Arthur William Symons 1865 – 1945 was a British poet, critic and magazine editor.
Arthur William Symons was an advocate of homeopathy (Roger Lhombreaud, Arthur Symons, a critical biography, (Unicorn Press, 1963). Page 321). His friend Paul Marie Verlaine was an advocate of homeopathy as was Theophile Gautier whose works Symons translated. Arthur William Symons was also a friend of Aubrey Vincent Beardsley.
From http://en.wikipedia.org/wiki/Arthur_Symons ‘… Born in Wales, of Cornish parents, Symons was educated privately, spending much of his time in France and Italy. In 1884-1886 he edited four of Bernard Quaritch‘s Shakespeare Quarto Facsimiles, and in 1888-1889 seven plays of the “Henry Irving” Shakespeare.

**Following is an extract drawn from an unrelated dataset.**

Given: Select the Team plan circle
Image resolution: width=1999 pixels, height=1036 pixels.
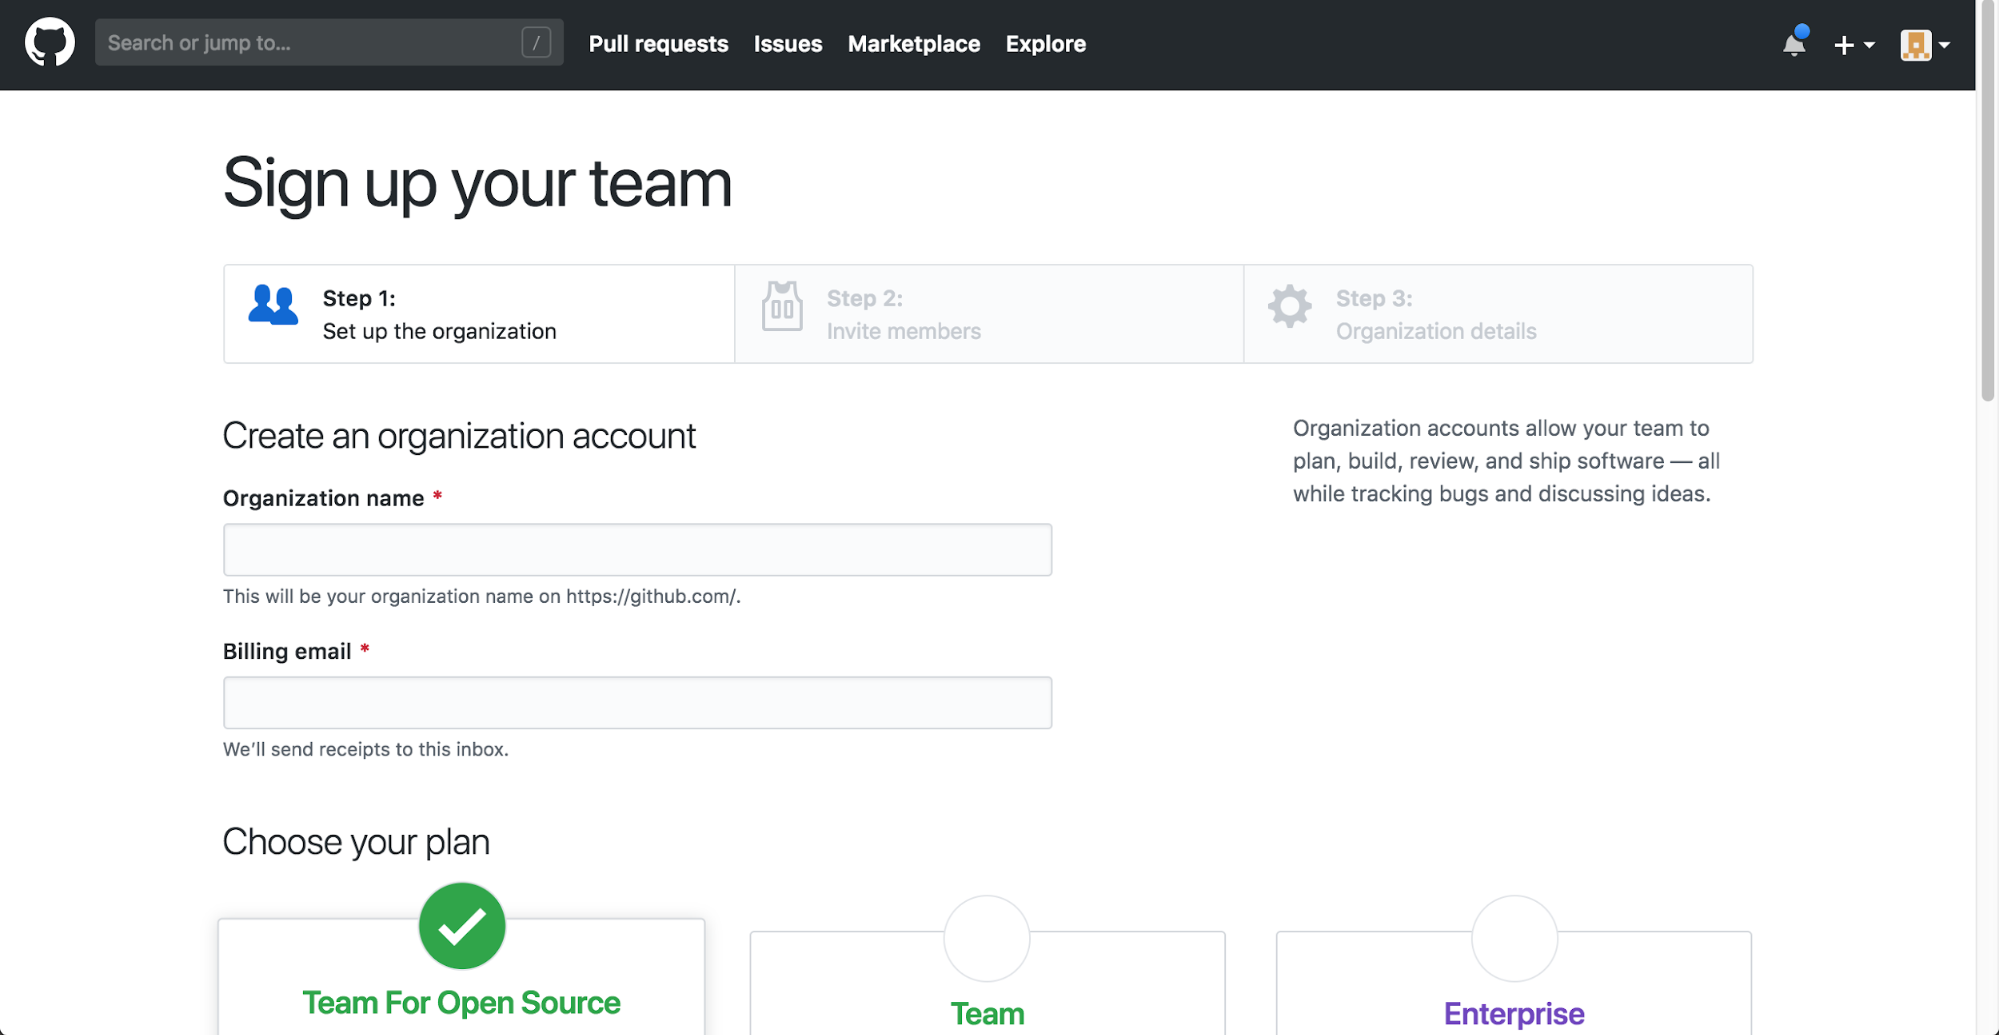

His first volume of verse, Days and Nights (1889), consisted of dramatic monologues. His later verse is influenced by a close study of modern French writers, of Charles Pierre Baudelaire, and especially of Paul Marie Verlaine. He reflects French tendencies both in the subject-matter and style of his poems, in their eroticism and their vividness of description.
Symons contributed poems and essays to the Yellow Book, including an important piece which was later expanded into his (almost astonishingly important) book, The Symbolist Movement in Literature, which would have a major influence on William Butler Yeats and T. S. Eliot.
From late 1895 through 1896 he edited, along with Aubrey Vincent Beardsley, The Savoy, a literary magazine which published both art and literature. Noteworthy contributors included William Butler Yeats, George Bernard Shaw, and Joseph Conrad.
In 1902 Symons made a selection from his earlier verse, published as Poems. He translated from the Italian of Gabriele D’Annunzio The Dead City (1900) and The Child of Pleasure (1898), and from the French of Émile Verhaeren The Dawn (1898). To The Poems of Ernest Dowson (1905) he prefixed an essay on the deceased poet, who was a kind of English Paul Marie Verlaine and had many attractions for Symons.
In 1909 Symons suffered a psychotic breakdown, and published very little new work for a period of more than twenty years.
Symons moved to London to become a critic and a poet, a translator and a leading theorist. He was a friend of William Butler Yeats and a member of the Rhymer’s Club who met at the Cheshire Cheese pub on Fleet Street from 1891 to read their work.
Symons was a champion of William Blake and William Butler Yeats, and he brought Paul Marie Verlaine to England and translated the works of Theophile Gautier and Stephane Mallarme and brought to the to attention of the English speaking World.
Arthur William Symons was an English poet and critic. He contributed to Yellow Book, an avant garde journal, and edited The Savoy (1896). His Symbolist Movement in Literature (1899), the first English work championing the French Symbolist movement in poetry, summed up a decade of interpretation and influenced William Butler Yeats and T. S. Eliot.
His poetry, mainly disillusioned in feeling, appears in such volumes as Silhouettes (1892) and London Nights (1895). He also translated the poetry of Paul Marie Verlaine and wrote travel pieces.
After a nervous breakdown in 1908, he produced little apart from Confessions (1930), a moving account of his illness…
A leader of the symbolists in England, Symons interpreted French decadent poetry to the English through translations, criticism, and his own imitative poems. He was editor of The Savoy (1896) until a period of insanity, movingly described in his Confessions (1930), incapacitated him from 1908 to 1910. After that time he was forced to live very quietly.
His chief critical work is The Symbolist Movement in Literature (1899); others are The Romantic Movement in English Poetry (1909) and studies of Charles Pierre Baudelaire, William Blake, and Dante Gabriel Rossetti. His poetry includes Days and Nights (1889), Poems (1902), and Love’s Cruelty (1923).